Screenshot grounding data:
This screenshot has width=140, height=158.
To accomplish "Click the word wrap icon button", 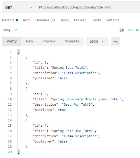I will [116, 42].
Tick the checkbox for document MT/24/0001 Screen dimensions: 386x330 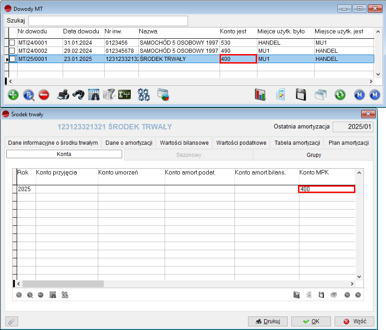[x=13, y=43]

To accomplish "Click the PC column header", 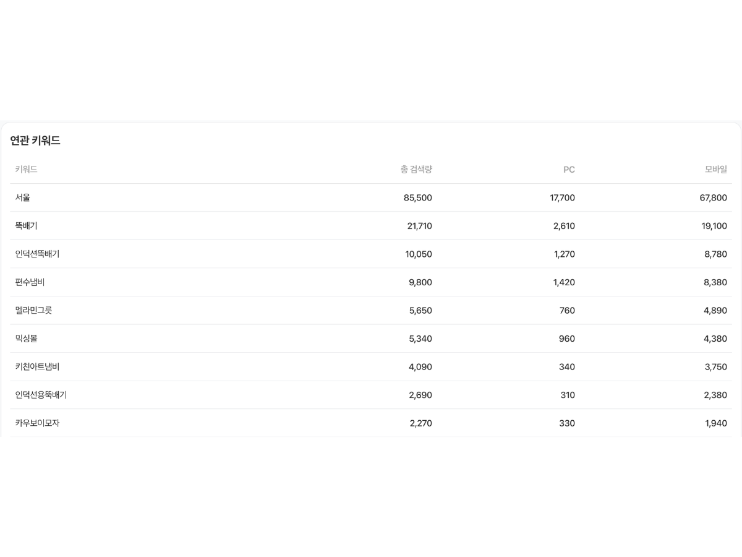I will (x=569, y=170).
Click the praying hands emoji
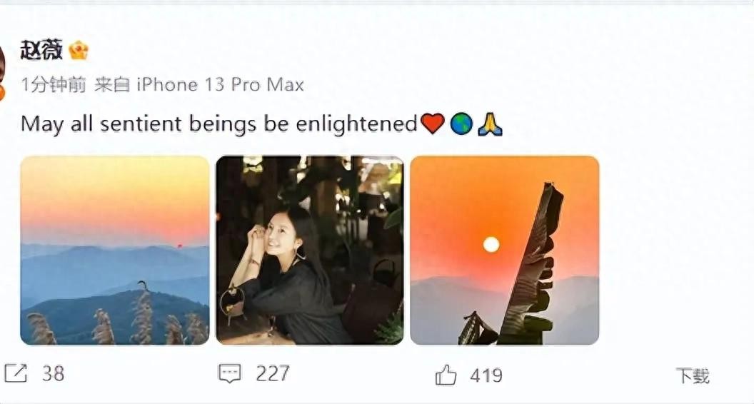The width and height of the screenshot is (754, 404). click(x=491, y=124)
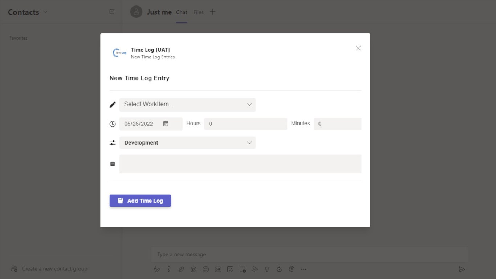Screen dimensions: 496x279
Task: Click the send message arrow
Action: (x=462, y=269)
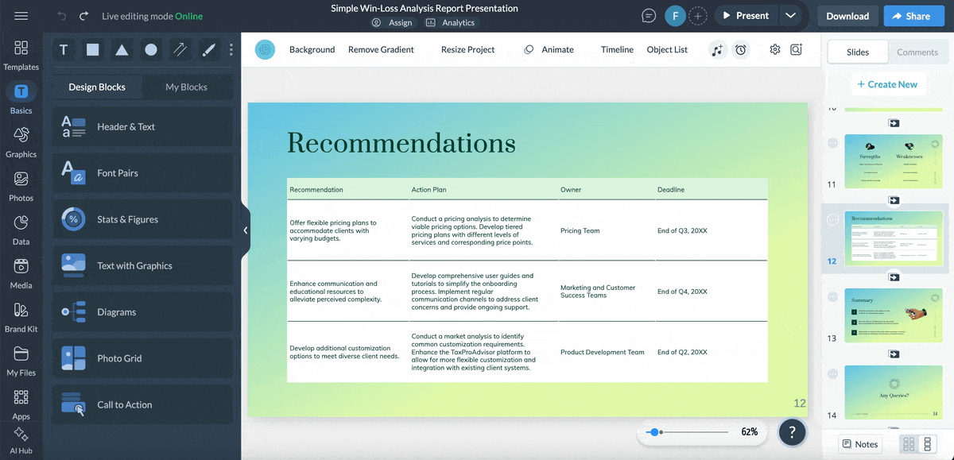The height and width of the screenshot is (460, 954).
Task: Expand more shape tools via three dots
Action: [x=231, y=50]
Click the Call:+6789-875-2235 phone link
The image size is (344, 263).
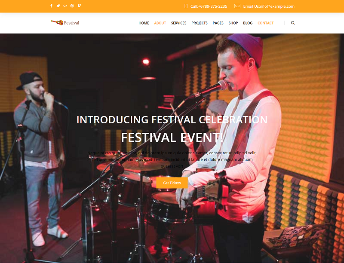coord(209,6)
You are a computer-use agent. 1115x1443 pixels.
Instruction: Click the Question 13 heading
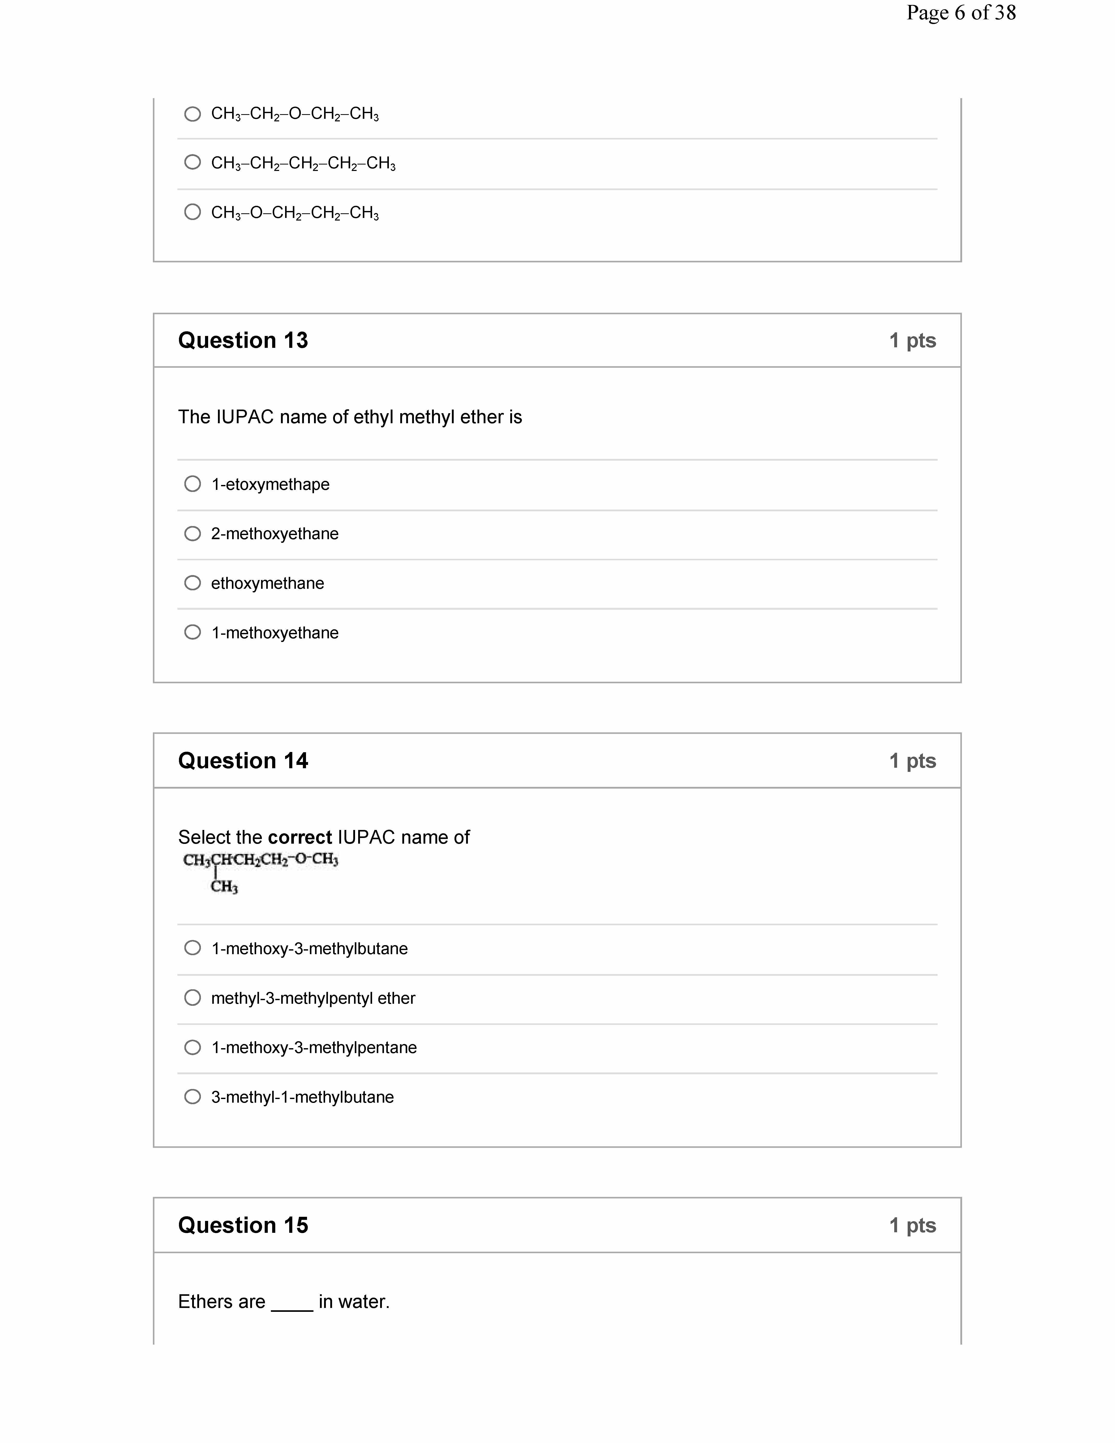[x=243, y=340]
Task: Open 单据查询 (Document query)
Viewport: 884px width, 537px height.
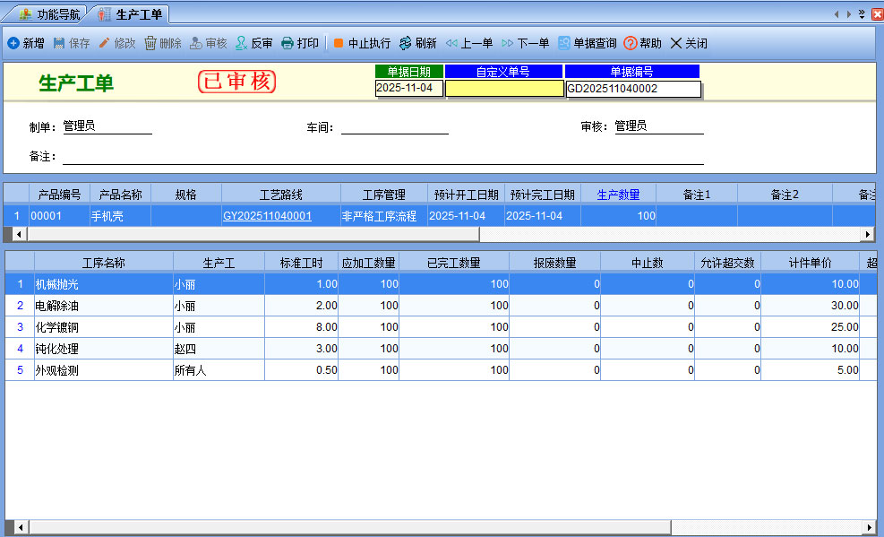Action: [564, 43]
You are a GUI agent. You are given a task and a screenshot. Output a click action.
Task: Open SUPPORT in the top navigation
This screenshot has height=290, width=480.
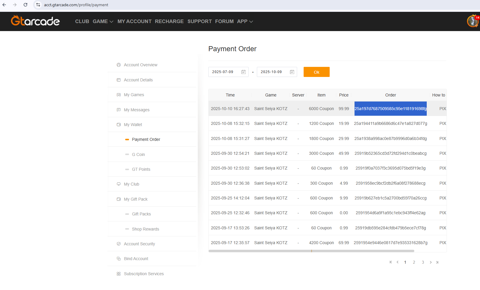(x=199, y=21)
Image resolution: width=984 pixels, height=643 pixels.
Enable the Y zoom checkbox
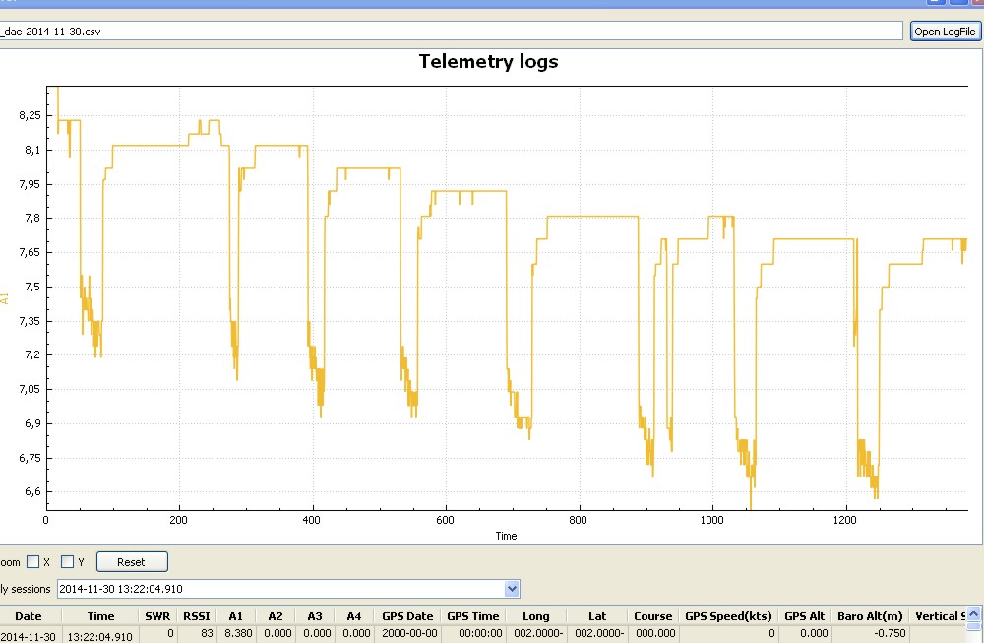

(Assigned task): In the entries above, how many lines hold the word "agent"? State the number only.

(Solution to this problem): 2